-- EXTRACTED ENTRIES --

★ ★ ★ ★ ★ ★ ★

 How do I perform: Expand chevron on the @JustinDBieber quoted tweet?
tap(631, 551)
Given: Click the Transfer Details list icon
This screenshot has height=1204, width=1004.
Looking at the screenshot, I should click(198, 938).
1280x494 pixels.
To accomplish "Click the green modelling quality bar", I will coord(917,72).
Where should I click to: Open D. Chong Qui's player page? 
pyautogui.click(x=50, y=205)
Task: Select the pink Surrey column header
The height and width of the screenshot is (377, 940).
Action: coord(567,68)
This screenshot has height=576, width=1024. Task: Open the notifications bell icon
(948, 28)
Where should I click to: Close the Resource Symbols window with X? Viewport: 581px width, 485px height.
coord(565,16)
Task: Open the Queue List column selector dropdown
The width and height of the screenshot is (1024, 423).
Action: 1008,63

★ ★ ★ ★ ★ ★ ★

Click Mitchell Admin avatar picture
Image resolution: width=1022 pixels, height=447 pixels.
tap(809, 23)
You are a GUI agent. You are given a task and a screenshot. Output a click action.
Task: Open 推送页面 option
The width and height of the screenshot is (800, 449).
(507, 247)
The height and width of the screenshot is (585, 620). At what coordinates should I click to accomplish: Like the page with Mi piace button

★ ★ ★ ★ ★ ★ ★

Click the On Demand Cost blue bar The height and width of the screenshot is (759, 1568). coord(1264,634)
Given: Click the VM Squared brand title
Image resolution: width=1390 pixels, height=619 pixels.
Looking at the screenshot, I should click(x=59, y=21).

★ ★ ★ ★ ★ ★ ★

-- SET TASK --
Rewrite the lines starting with the one containing "Task: Select the pink Surrey column header" and going on through the one containing "Action: 1008,63", changing "screenshot" to "capture" and leaving everything else as it is.

-- OUTPUT --
Task: Select the pink Surrey column header
The height and width of the capture is (377, 940).
Action: coord(567,68)
This capture has height=576, width=1024. Task: Open the notifications bell icon
(948, 28)
Where should I click to: Close the Resource Symbols window with X? Viewport: 581px width, 485px height.
coord(565,16)
Task: Open the Queue List column selector dropdown
The width and height of the capture is (1024, 423).
Action: 1008,63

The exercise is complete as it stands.